Вторым важным моментом, оттолкнувшим Толстого от Церкви, было требование молиться в храме за властей предержащих и воинство. Но Толстой не находил такого требования в Евангелии. И вновь разум его бунтует, противится насилию, не может принять на веру то, чего он не видит и не понимает.
«Православие отца кончилось неожиданно, — вспоминал Илья Львович. — Был пост. В то время для отца и желающих поститься готовился постный обед, для маленьких же детей и гувернанток и учителей подавалось мясное. Лакей только что обнес блюда, поставил блюдо с оставшимися на нем мясными котлетами на маленький стол и пошел вниз за чем-то еще. Вдруг отец обращается ко мне (я всегда сидел с ним рядом) и, показывая на блюдо, говорит:
Илюша, подай-ка мне эти котлеты.
Лёвочка, ты забыл, что нынче пост, — вмешалась мамй.
Нет, не забыл, я больше не буду поститься, и, пожалуйста, для меня постного больше не заказывай.
К ужасу всех нас он ел и похваливал. Видя такое отношение отца, скоро и мы охладели к постам, и наше молитвенное настроение сменилось полным религиозным безразличием».
Отречение от литературы
Вместе с духовным кризисом Толстой переживает серьезный творческий кризис. После «Анны Карениной», завершенной в 1877 году, до 1881 года Толстой почти не пишет ничего художественного. Главным его произведением этого периода является «Исповедь», написанная пронзительно честно, искренне, на разрыв души, но не имеющая ничего общего с «изящной словесностью».

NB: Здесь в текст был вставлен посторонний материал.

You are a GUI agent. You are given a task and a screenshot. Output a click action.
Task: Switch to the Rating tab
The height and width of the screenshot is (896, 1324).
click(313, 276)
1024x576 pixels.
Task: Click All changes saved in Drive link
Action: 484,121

Начатые или задуманные произведения им брошены. От того, что уже написано и принесло славу, он прилюдно презрительно отрекается. С таким же презрением отзывается о литературных святынях, даже о Пушкине. Порой это напоминает какое-то хулиганство. Толстой ведет себя как
В присутствии литературных поклонников в издевательских выражениях говорит о «Войне и мире» и «Анне Карениной», к примеру, в кабинете директора гимназии Поливанова в Москве, куда он пришел устраивать сыновей Илью и Льва. В кабинете оказались жена директора и бывший учитель тульской гимназии Марков, старый знакомый Толстого.
Марков спросил: правда ли, что он теперь ничего не пишет?
Правда, — ответил Толстой вызывающе. — Ну и что
же?
Да как же это возможно, — воскликнул Марков, — лишать общество ваших произведений?!